Greensboro College Presents 55th Annual Ward Lecture March 29th

March 14, 2018

GREENSBORO, N.C. Greensboro College presents its 55th annual Jean Fortner Ward Lecture on issues of faith and higher education at 7:30 p.m. Thursday, March 29, in the Hannah Brown Finch Memorial Chapel on campus.

The event is free, and the public is invited.

The speaker will be Andrew T. Draper, who serves as director of the Honors Guild and teaches theology in the Department of Religion and Biblical Studies at Taylor University.

His lecture is titled, “Place Matters: Resisting the Racialized Optic.”

Draper earned his Ph.D. in theological ethics from the University of Aberdeen. His areas of concentration are interdisciplinary in scope, including theological ethics, theology and race, biblical theological exegesis, community development, disability theology, historical theology, leadership, spiritual formation, and urban ministry.

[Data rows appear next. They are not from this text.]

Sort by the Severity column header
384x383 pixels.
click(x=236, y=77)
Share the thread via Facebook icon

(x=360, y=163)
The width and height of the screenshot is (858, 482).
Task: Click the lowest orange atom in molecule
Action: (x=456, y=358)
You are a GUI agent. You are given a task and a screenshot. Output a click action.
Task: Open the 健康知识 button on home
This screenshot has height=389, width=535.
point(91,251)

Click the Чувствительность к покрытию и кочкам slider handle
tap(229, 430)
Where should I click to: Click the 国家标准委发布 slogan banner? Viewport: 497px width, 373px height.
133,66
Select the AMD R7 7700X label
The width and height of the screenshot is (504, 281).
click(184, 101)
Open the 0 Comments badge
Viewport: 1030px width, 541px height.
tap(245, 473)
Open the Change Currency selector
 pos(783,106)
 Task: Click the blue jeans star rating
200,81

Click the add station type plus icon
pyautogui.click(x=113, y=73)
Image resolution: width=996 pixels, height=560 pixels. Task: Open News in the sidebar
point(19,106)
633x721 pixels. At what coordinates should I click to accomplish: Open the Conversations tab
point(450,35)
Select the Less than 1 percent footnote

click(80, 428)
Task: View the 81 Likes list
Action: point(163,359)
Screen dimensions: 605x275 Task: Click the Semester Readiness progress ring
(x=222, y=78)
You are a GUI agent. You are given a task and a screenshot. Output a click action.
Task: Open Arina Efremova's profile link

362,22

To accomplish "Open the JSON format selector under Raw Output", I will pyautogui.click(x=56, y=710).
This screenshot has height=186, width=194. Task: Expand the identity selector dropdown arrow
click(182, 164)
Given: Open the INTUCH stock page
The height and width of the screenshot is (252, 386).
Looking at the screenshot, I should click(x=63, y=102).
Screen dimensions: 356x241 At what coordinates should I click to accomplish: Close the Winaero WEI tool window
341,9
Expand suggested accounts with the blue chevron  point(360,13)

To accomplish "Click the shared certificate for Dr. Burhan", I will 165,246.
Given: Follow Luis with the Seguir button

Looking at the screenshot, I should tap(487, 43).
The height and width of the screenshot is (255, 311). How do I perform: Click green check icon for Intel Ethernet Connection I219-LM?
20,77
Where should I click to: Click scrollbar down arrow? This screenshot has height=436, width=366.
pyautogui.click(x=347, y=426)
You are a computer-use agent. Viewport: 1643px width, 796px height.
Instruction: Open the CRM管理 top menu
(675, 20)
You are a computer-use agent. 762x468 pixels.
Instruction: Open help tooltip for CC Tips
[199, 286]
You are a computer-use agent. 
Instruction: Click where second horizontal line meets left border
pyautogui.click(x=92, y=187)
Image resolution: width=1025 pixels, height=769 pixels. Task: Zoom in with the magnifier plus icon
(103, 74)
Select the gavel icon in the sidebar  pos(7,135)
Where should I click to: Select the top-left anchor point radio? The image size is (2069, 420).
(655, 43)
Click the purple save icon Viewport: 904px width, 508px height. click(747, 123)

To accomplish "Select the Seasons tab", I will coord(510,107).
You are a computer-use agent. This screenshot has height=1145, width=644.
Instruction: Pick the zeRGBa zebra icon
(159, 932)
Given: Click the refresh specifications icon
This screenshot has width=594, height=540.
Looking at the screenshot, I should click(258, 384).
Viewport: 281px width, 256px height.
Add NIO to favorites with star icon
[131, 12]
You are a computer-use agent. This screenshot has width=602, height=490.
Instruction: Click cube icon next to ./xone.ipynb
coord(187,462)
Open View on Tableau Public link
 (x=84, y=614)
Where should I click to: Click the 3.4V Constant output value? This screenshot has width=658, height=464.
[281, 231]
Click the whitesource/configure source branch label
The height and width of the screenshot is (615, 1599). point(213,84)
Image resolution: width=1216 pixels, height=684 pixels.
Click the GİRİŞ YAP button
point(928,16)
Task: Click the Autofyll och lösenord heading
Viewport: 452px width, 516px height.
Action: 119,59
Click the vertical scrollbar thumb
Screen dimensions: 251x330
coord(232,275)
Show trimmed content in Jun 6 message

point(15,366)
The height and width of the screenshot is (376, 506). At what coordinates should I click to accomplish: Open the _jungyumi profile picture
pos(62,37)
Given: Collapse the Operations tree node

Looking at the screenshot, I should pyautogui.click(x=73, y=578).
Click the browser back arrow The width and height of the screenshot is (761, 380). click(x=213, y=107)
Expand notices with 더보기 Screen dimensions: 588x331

Draper recently published “A Theology of Race and Place,” a nationally acclaimed scholarly monograph published with Pickwick Publications, a division of Wipf & Stock. In this book Draper examines what he perceives to be a world marked by the effects of colonial displacements, slavery’s auction block, and the modern observatory stance, asking whether or not Christian theology can adequately imagine racial reconciliation.

Draper’s work assesses varying historical, religious, and cultural factors that have and continue to create our society’s racialized optic—a view by which nonwhite bodies are objectified, marginalized, and destroyed—and how such a gaze might be resisted.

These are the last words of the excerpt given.